DPRA	LuSens	MUSST	Test strategy prediction
positive	positive	positive	sensitizer
positive	positive	negative	sensitizer
positive	negative	positive	sensitizer
positive	negative	negative	non-sensitizer
negative	positive	positive	sensitizer
negative	positive	negative	non-sensitizer
negative	negative	positive	non-sensitizer
negative	negative	negative	non-sensitizer

 

Based on the results summarized in the table above and applying the evaluation criteria, 3-Formylpinan is peptide reactive but does not activate dendritic cells. However, the keratinocyte activating potential of 3-Formylpinan could not be conclusively evaluated. Taken together, the sensitization potential of 3-Formylpinan could not be predicted using the in vitro test battery on skin sensitization.

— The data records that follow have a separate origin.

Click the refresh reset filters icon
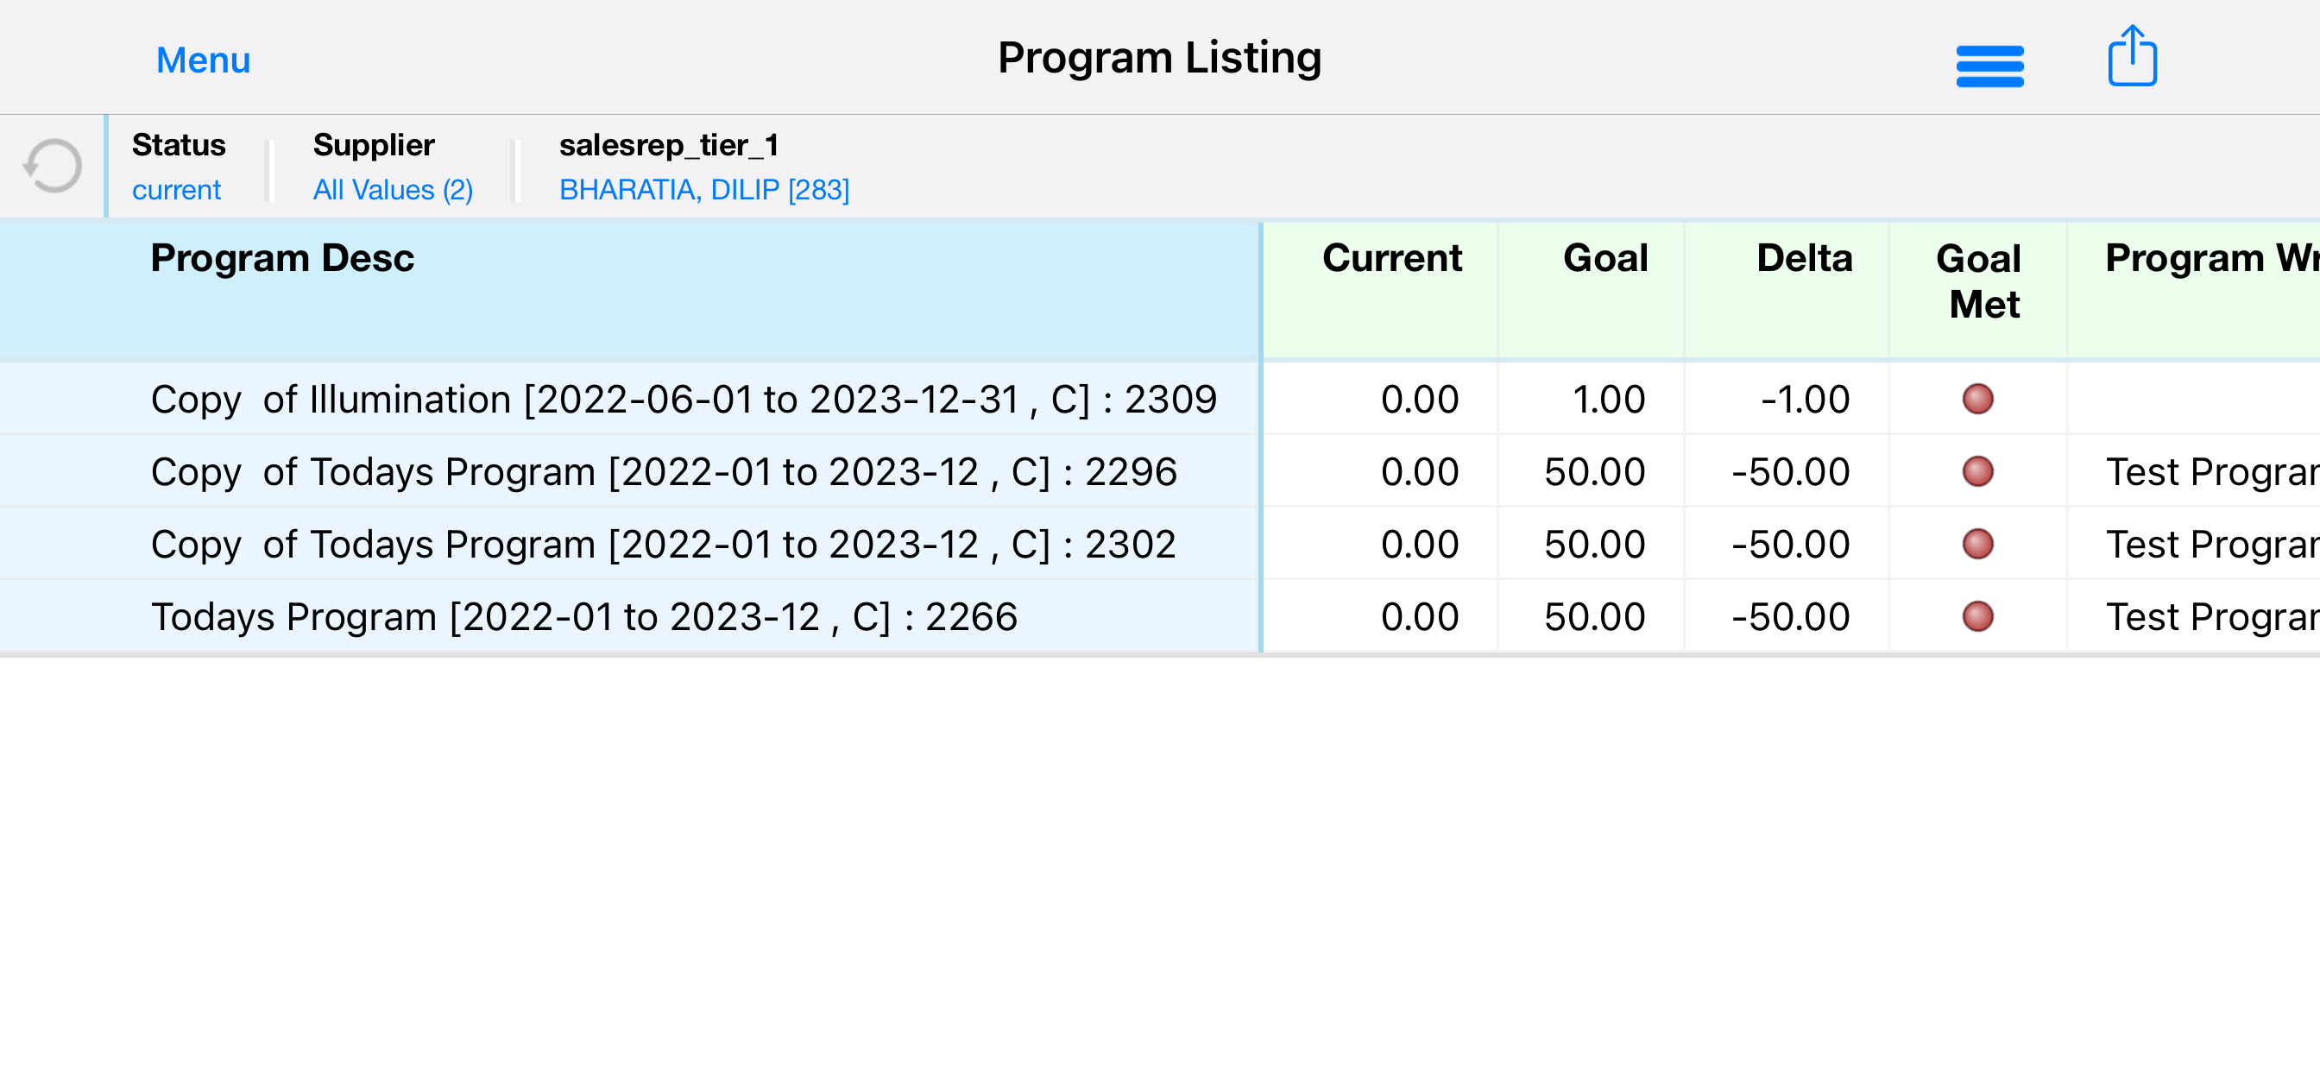Image resolution: width=2320 pixels, height=1072 pixels. click(53, 166)
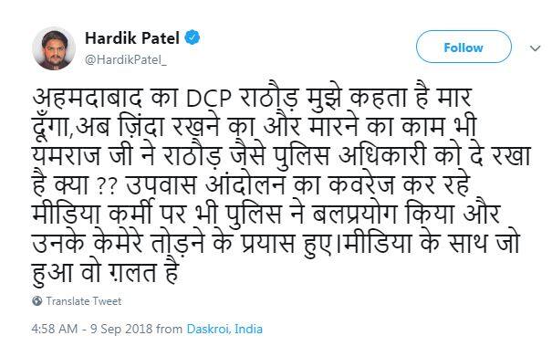Click the word DCP in the tweet
The image size is (552, 346).
pos(208,99)
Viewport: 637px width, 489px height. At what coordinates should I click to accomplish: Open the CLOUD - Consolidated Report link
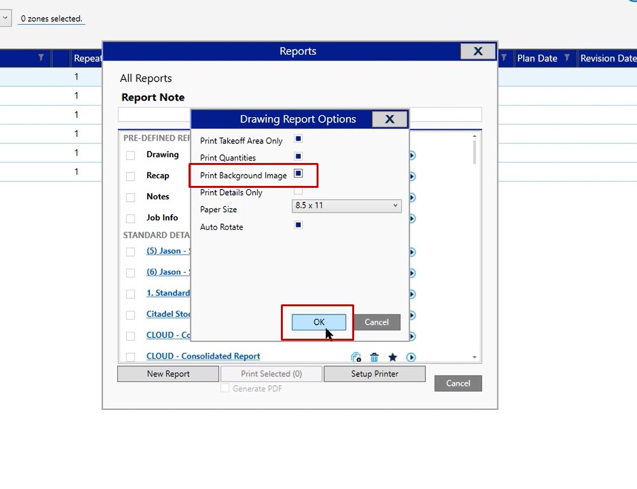(x=203, y=357)
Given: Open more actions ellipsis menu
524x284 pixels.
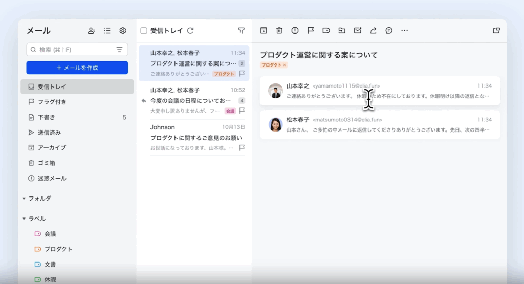Looking at the screenshot, I should pyautogui.click(x=404, y=31).
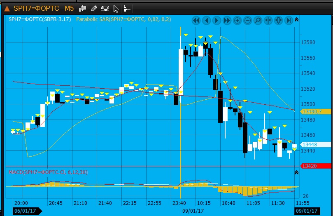Image resolution: width=333 pixels, height=216 pixels.
Task: Fast forward the chart scroll
Action: point(227,20)
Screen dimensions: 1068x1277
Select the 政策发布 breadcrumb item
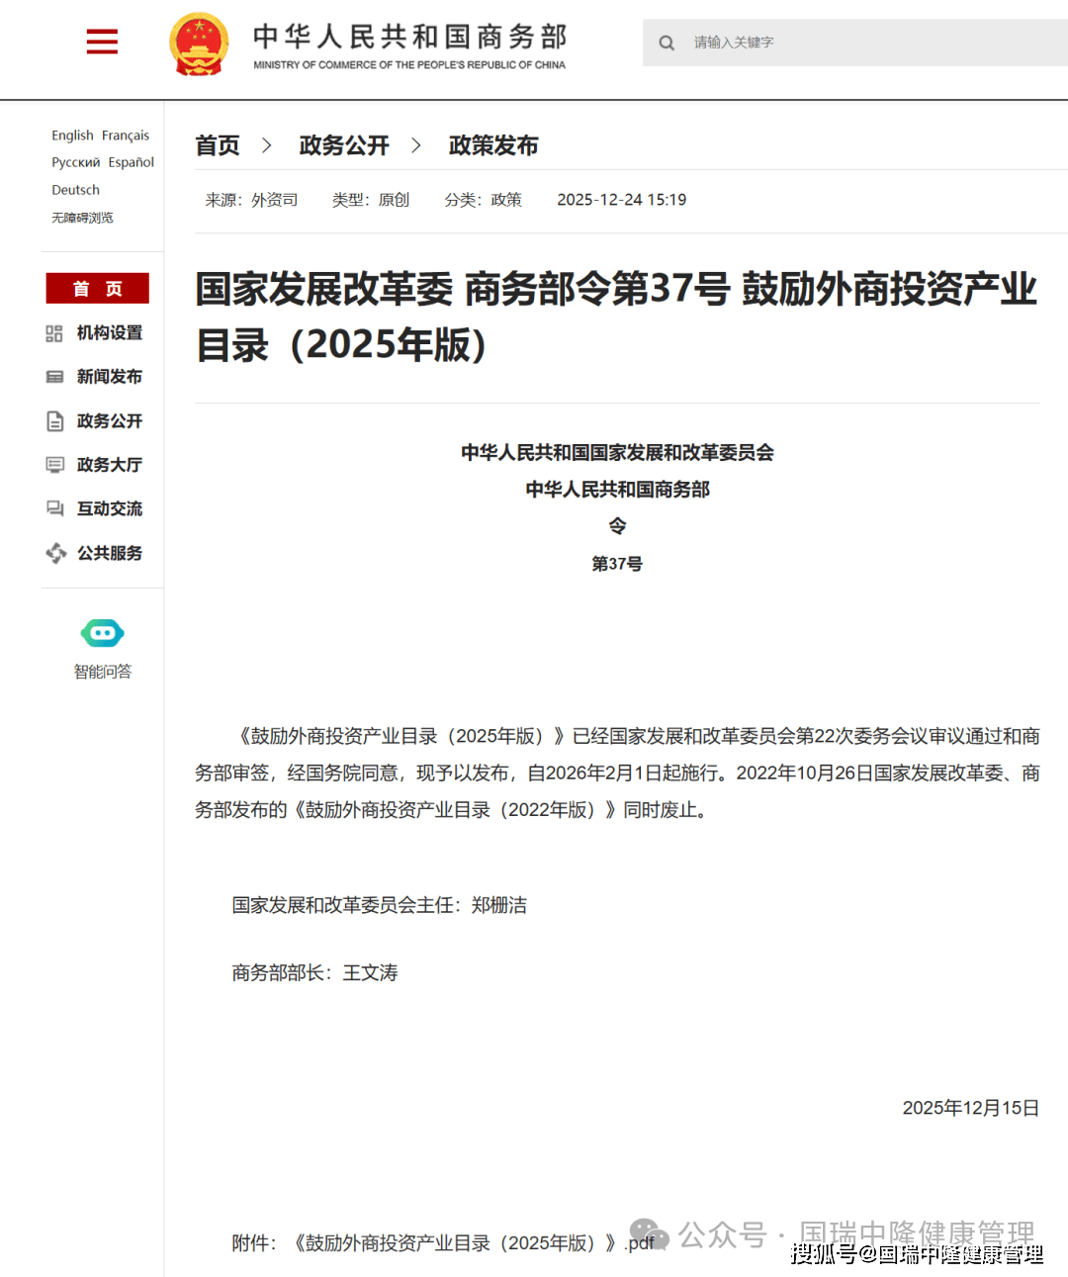[492, 145]
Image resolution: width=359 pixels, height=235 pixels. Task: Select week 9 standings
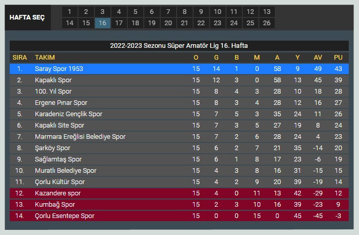[x=201, y=12]
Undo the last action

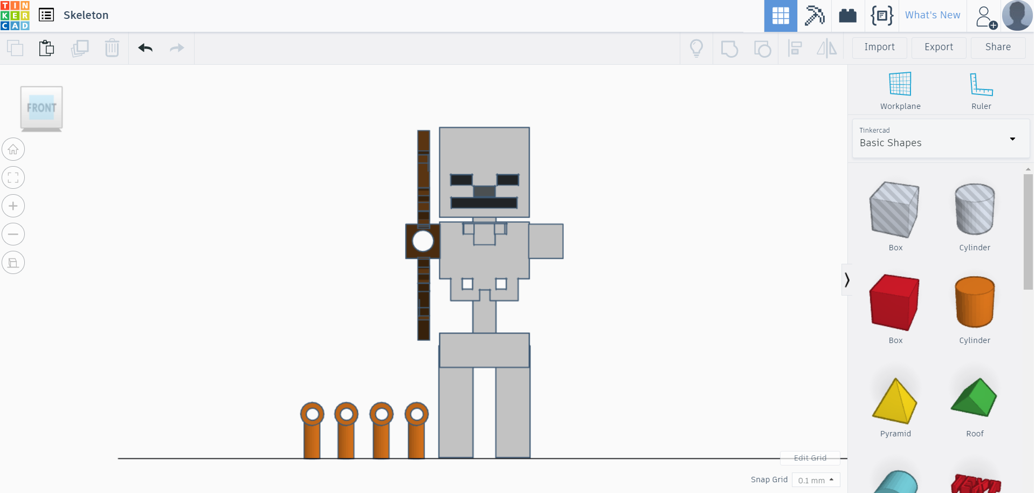coord(144,48)
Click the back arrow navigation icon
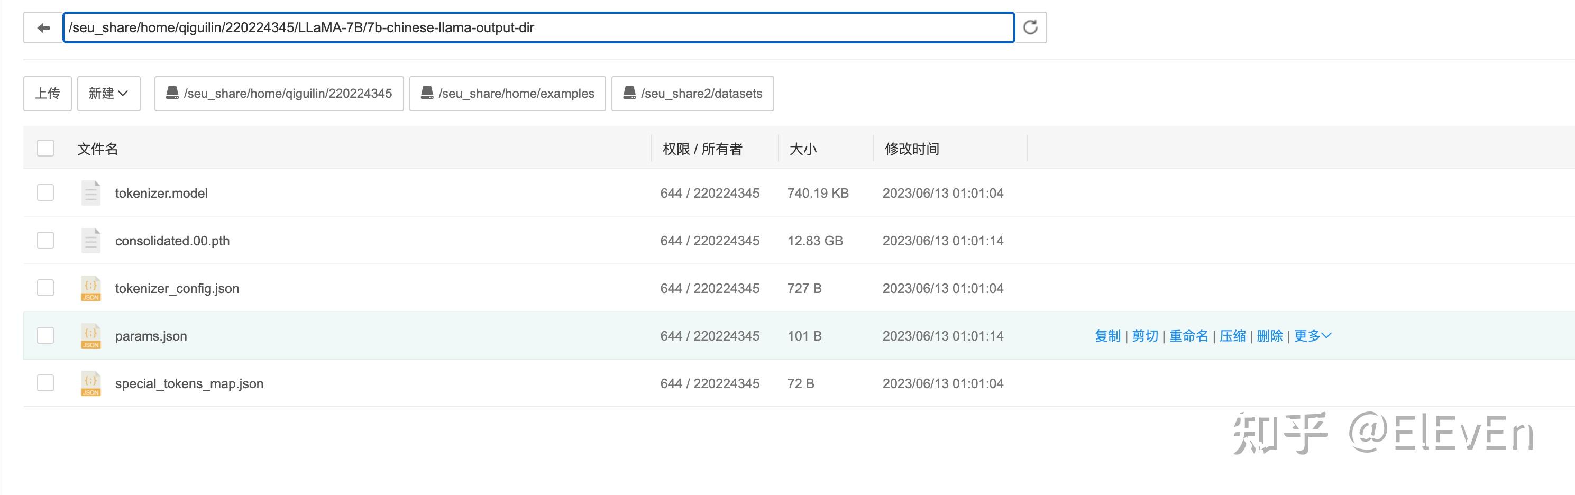This screenshot has height=495, width=1575. click(43, 28)
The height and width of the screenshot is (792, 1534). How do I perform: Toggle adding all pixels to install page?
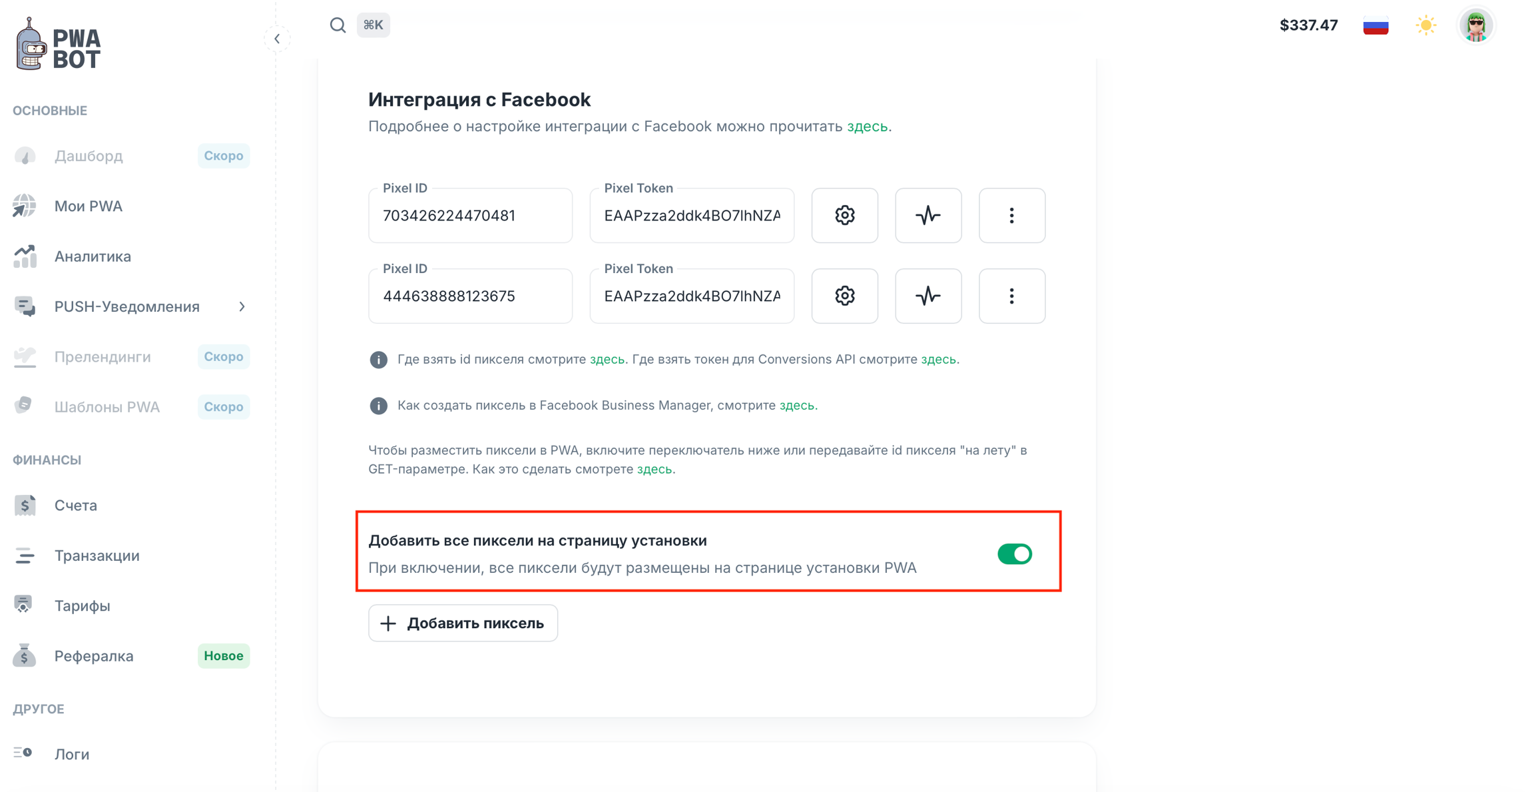tap(1014, 554)
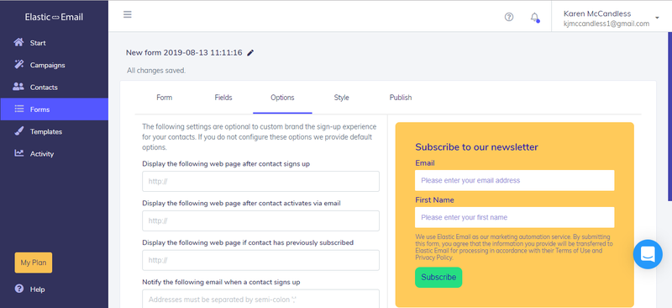
Task: Expand the Karen McCandless account dropdown
Action: (657, 18)
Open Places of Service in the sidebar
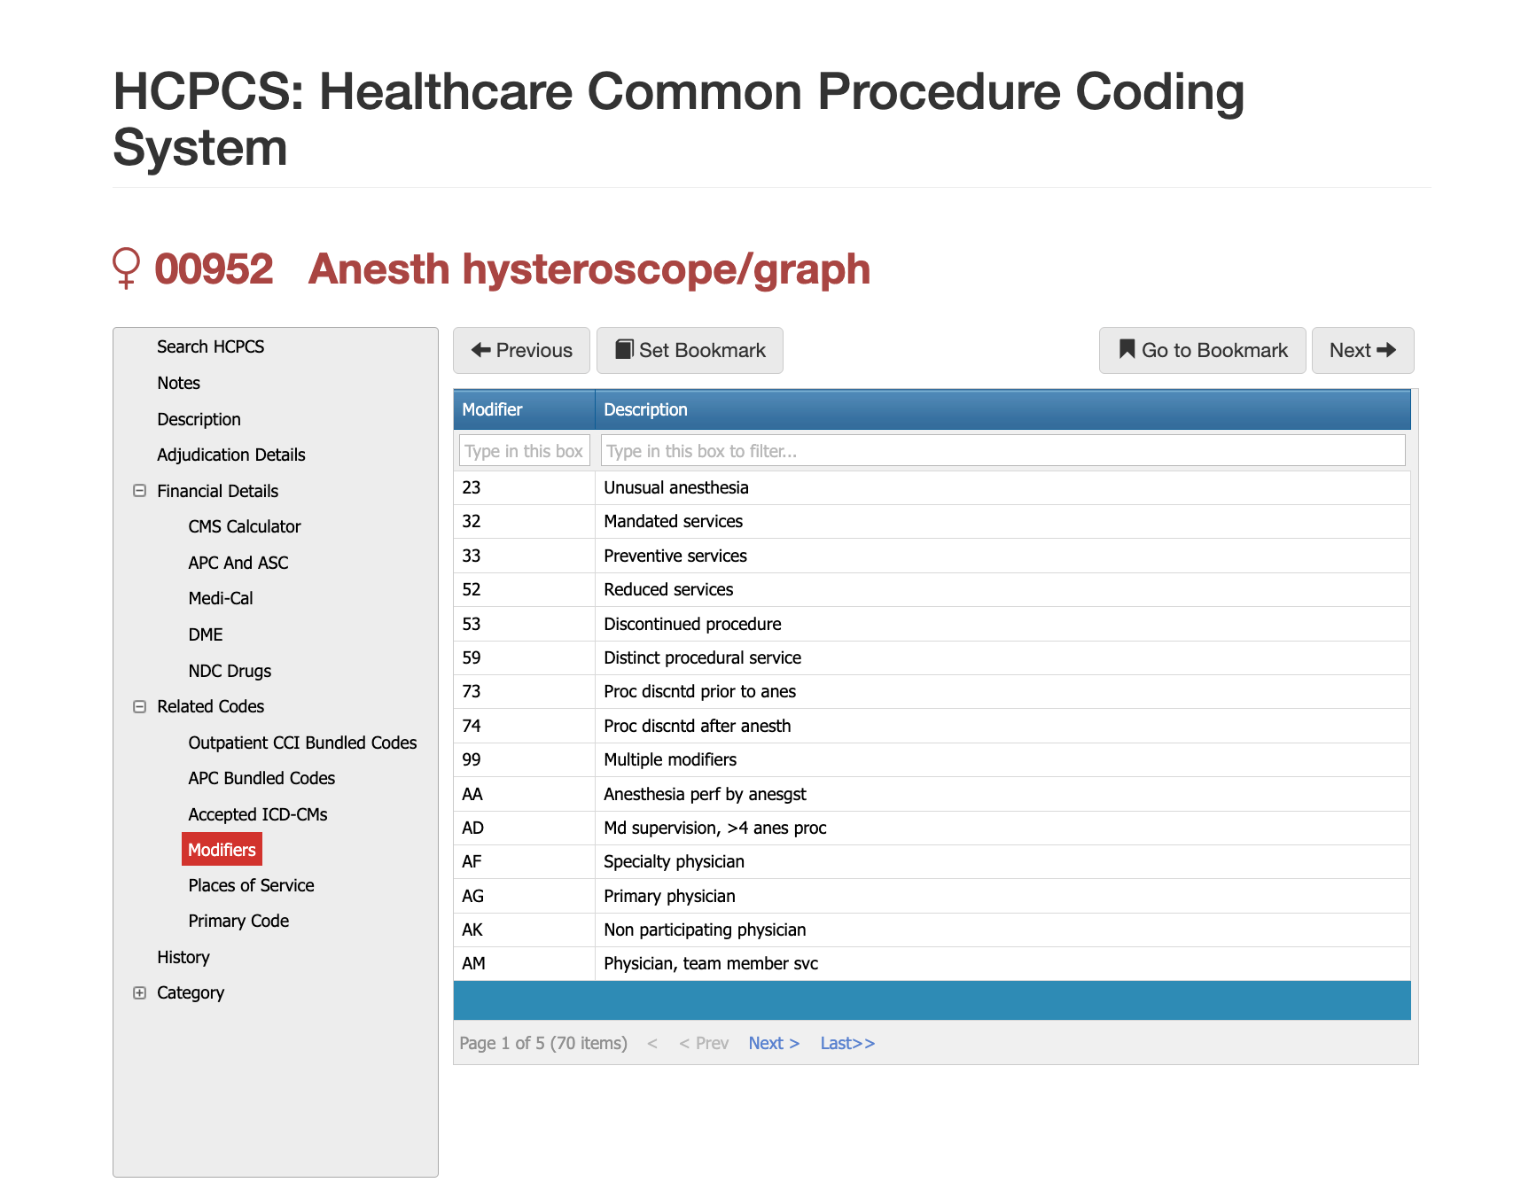 [251, 885]
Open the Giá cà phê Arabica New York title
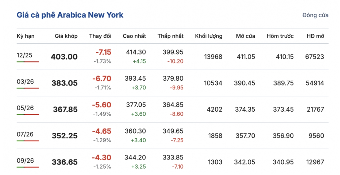Viewport: 340px width, 175px height. pyautogui.click(x=70, y=15)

Migrated from Short description of key information:
Mouse local lymph node assay (LLNA): sensitising
In vitro test battery on skin sensitization (DPRA, MUSST, LuSens): no prediction possible

Justification for selection of skin sensitisation endpoint:
GLP guideline study. No prediction concerning skin sensitisation possible based on results from in vitro studies.

Respiratory sensitisation

Endpoint conclusion

Additional information:

No data available.

Justification for classification or non-classification

The present data on dermal sensitization fulfill the criteria laid down in 67/548/EEC and regulation (EU) 1272/2008. Therefore, a classification with R43 and "Skin sensitisation" (Category 1B) is warranted.